====== DOCUMENT PASSAGE
2.4 Language in the map tasks
When asked about their first language, most participants (including those from Bosnia and Herzegovina) responded Croatian (10) or Serbian (9), and only one specified Bosnian. Other speakers either did not reply (5) or they indicated Serbo-Croatian (1), German (2) and Swiss–German (1) as their first language. While most participants named the language according to their ethnic backgrounds, naming the language proved to be a delicate subject for some participants.Footnote 15 All participants agreed that they would call BCMS naš jezik (‘our language’) when they would speak about it with their map task interlocutor. However, when asked if they spoke the same language as their interlocutor, the opinions were divided: out of 19 participants who named language differently than their interlocutor, only 8 (at least partially) agreed with the statement that it is the same language. Nevertheless, all participants spoke the Štokavian dialect in the map task, which is the dialectal basis of all standard BCMS languages. Most of them used Ijekavian (17) and Ekavian (9) variety, while three participants reported to speak Ikavian.Footnote 16
3 Corpus compilation
In this section we describe the processes of transcription, normalisation, and creation of the annotated TEI transcripts. Since the recordings contain many non-standard terms, we adopted the solution of transcribing them as they are pronounced, and normalising them in a second step.
3.1 Transcription
The corpus has been transcribed by 11 students with the help of FOLKERFootnote 17 transcribing tool using cGAT conventions (Schmidt et al., 2015). Each student transcribed the map tasks they have previously recorded (which ranges from 2 to 8). Transcribers were given the instructions to transcribe the conversations as they are pronounced, and to keep dialectal features and other non-standard features instead of correcting them to the standard language. Student’s transcripts were reviewed by two tutors. No measurements of inter-transcriber reliability were performed. As proposed by cGAT, we used pronunciation-based (semi-orthographic) transcription, and we also included notations for pauses, verbal and non-verbal units and incidents in the transcripts. The FOLKER transcripts were segmented into speaker turns.
3.2 Normalisation
We used the tool OrthoNormalFootnote 18 to add a normalisation layer for transcribed tokens. In the normalisation process, we compared the transcriptions to the standard variety that participants indicated as the language they spoke in the questionnaire, since BCMS has four different standard varieties. For instance, if a participant indicated “Croatian” as his/her language and used the eastern variant tačno instead of točno (‘correct’, ‘exactly’), as the word is said in the Croatian standard, we normalised it as točno, although tačno is correct in other BCMS standard varieties. This allows assessing how close their language use is to the standard varieties they name or regard as their own. We also normalised hesitation (ähm, äh, ääh, etc.) and acknowledgement tokens (hmhm, mhm, mh, etc.) to äh and hm respectively.
============
====== RAW DATA
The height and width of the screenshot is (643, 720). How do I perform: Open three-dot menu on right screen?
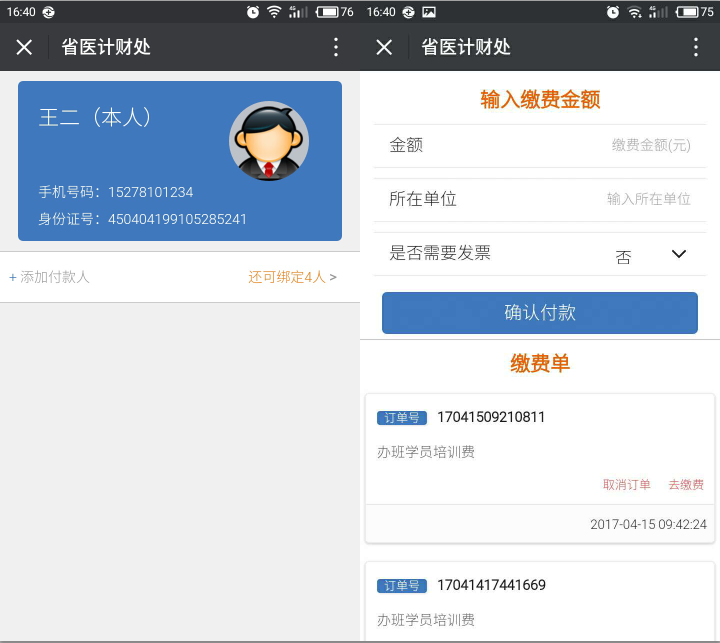click(x=696, y=47)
============
■ **REQUIRED TASKS**
a - List every first language that participants indicated in the map task corpus text.
b - Answer these from the map task corpus text:
(i) How many students transcribed the corpus?
(ii) Which tool added the normalisation layer?
(iii) What name did all participants agree they would use for BCMS when speaking about it with their interlocutor?
c - Extend the map task corpus text, picking up after its final sentence.

■ **ANSWERS IN ORDER**
a - Croatian, Serbian, Bosnian, Serbo-Croatian, German, Swiss–German

b -
(i) 11
(ii) OrthoNormal
(iii) naš jezik (‘our language’)

c -
We also used OrthoNormal to annotate truncations, non-BCMS words, invented words, stutter, unclear words, and elongations (see Table 1). In doing so, we used conventions presented in Winterscheid et al. (2019). In total, 2538 tokens were affected by the normalisation (12.7%).
3.3 TEI encoding
We converted XML transcripts produced by OrthoNormal into TEI-XML encoded transcripts, following the TEI guidelines for transcriptions of speech implemented in the Corpus of Serbian Forms of Address (Lemmenmeier-Batinić, 2021, pp. 131–132).Footnote 19 In addition, we added the element <seg>, in which we stored non-BCMS words (@type=“non-bcms”), invented words (@type=“non-word”), elongations (@type=“elongation”), hesitation tokens (@type=“hesitation”) and acknowledgment tokens (@type=“acknowledgment”).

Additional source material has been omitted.